Rineke Dijkstra HonFRPS (born 2 June 1959) is a Dutch photographer. She lives and works in Amsterdam. Dijkstra has been awarded an Honorary Fellowship of the Royal Photographic Society, the 1999 Citibank Private Bank Photography Prize (now Deutsche Börse Photography Prize) and the 2017 Hasselblad Award.

Early life and education
Dijkstra was born June 2, 1959, in Sittard, the Netherlands.
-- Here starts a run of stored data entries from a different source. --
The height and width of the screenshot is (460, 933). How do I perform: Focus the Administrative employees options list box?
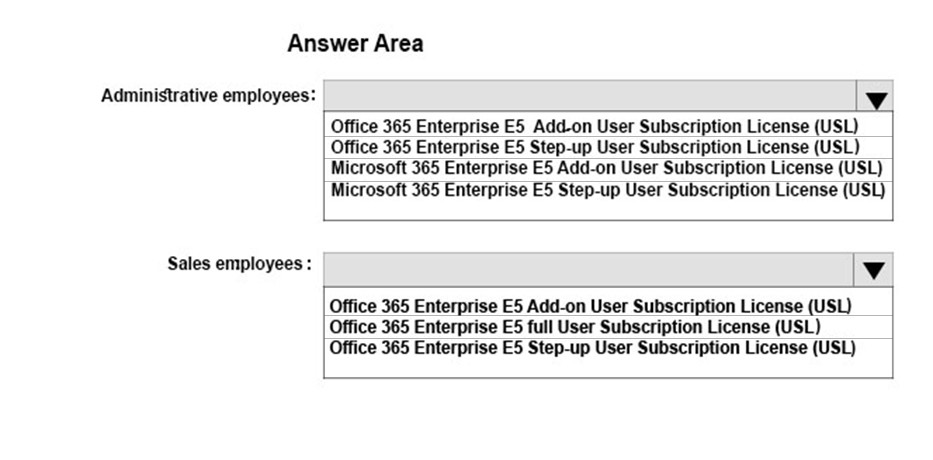608,166
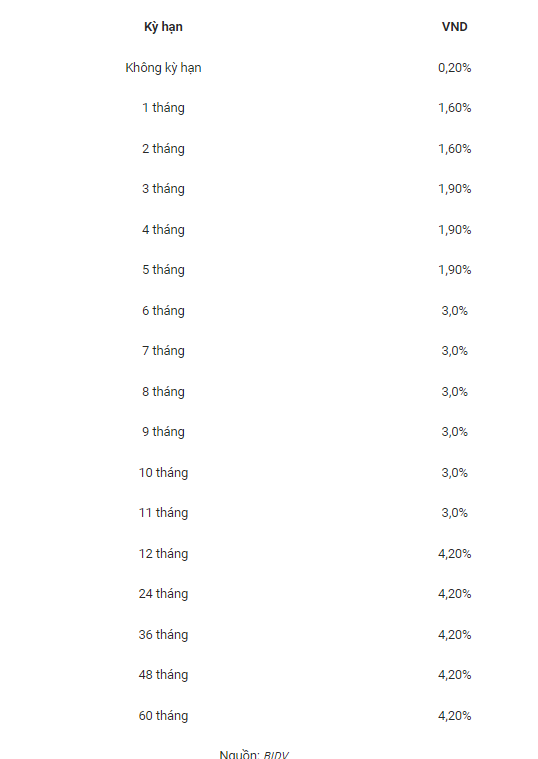The image size is (538, 759).
Task: Select the 8 tháng term cell
Action: point(163,392)
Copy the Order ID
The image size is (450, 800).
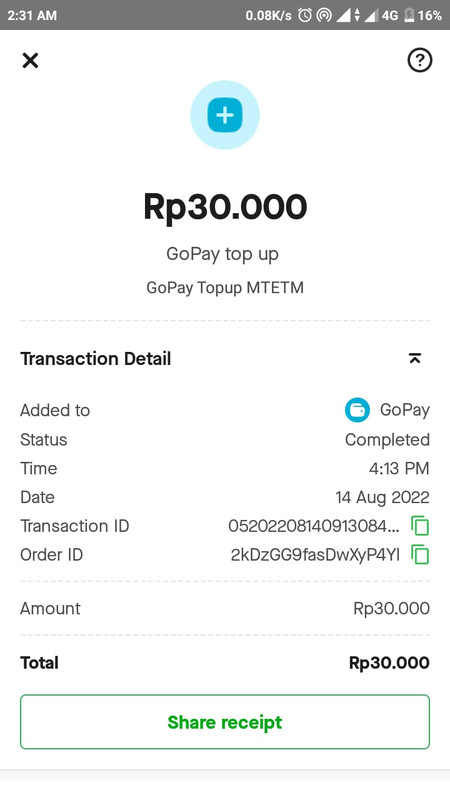coord(420,555)
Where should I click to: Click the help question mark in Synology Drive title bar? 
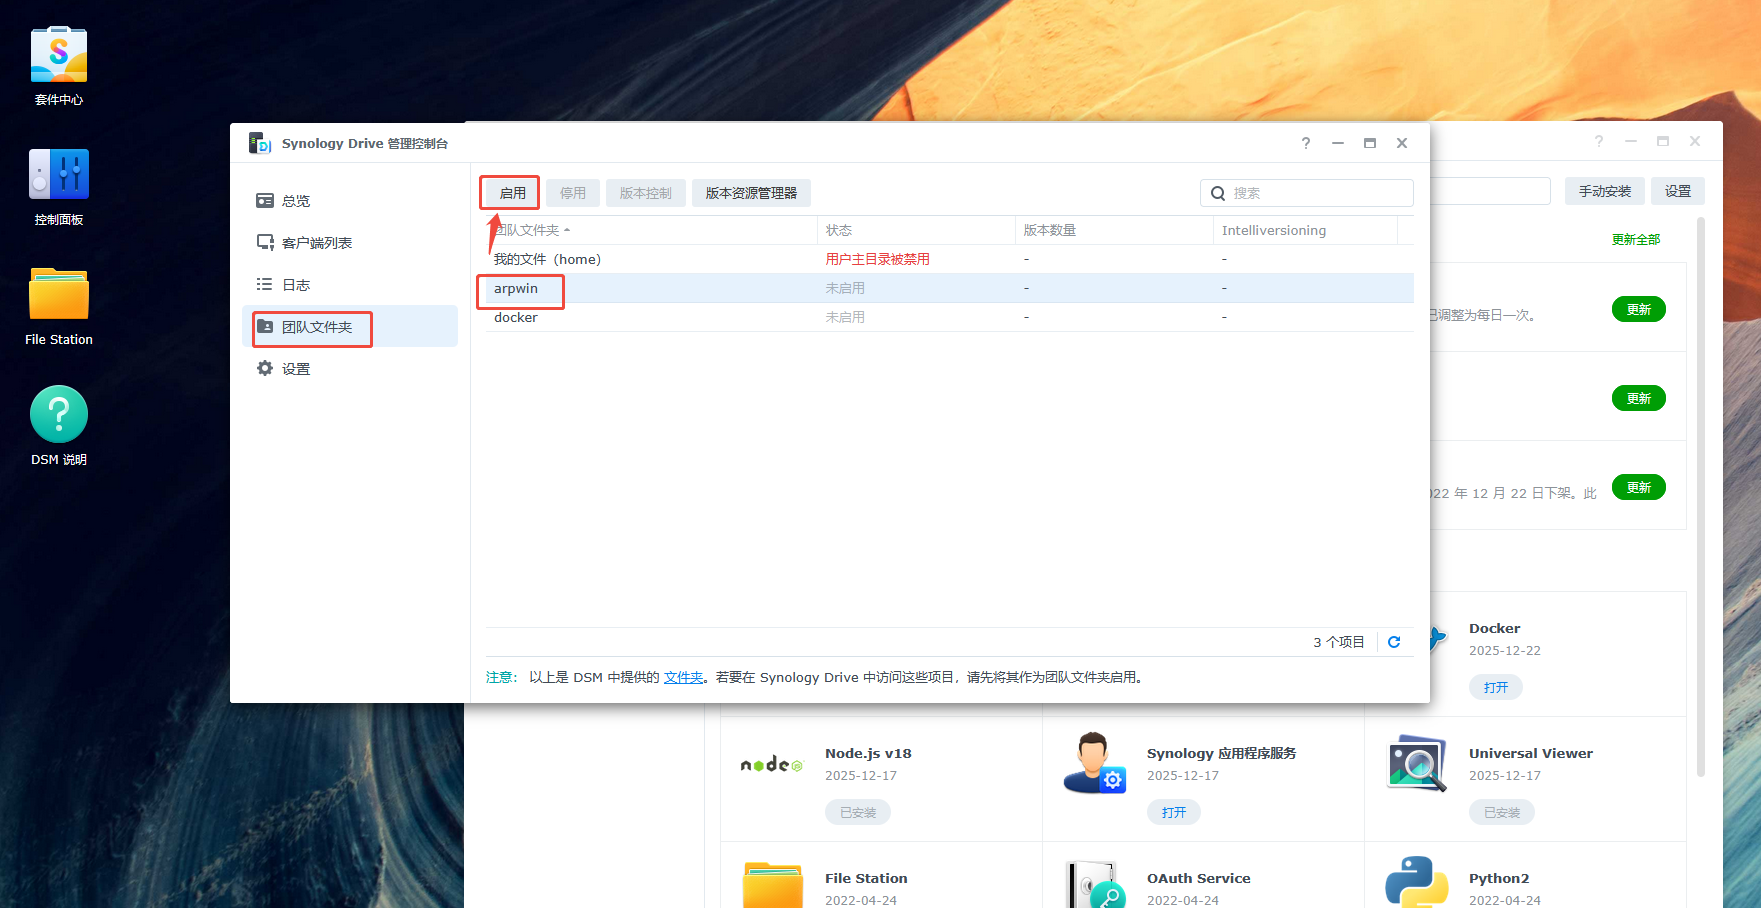tap(1305, 144)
She attended the Gerrit Rietveld Academie in Amsterdam from 1981 to 1986. She then spent a few years working commercially, taking corporate portraits and images for annual reports.

Work
Dijkstra concentrates on single portraits, and usually works in series, looking at groups such as adolescents, clubbers, and soldiers, from the Beach Portraits of 1992 and on, to the video installation Buzzclub/Mysteryworld (1996–1997), Tiergarten Series (1998–2000), Israeli soldiers (1999–2000), and the single-subject portraits in serial transition: Almerisa (1994–2005), Shany (2001–2003), Olivier (2000–2003), and Park Portraits (2005–2006). Her subjects are often shown standing, facing the camera, against a minimal background. This compositional style is evident in her beach portraits, which generally feature one or more adolescents against a seascape. This style is again seen in her studies of women who have just given birth.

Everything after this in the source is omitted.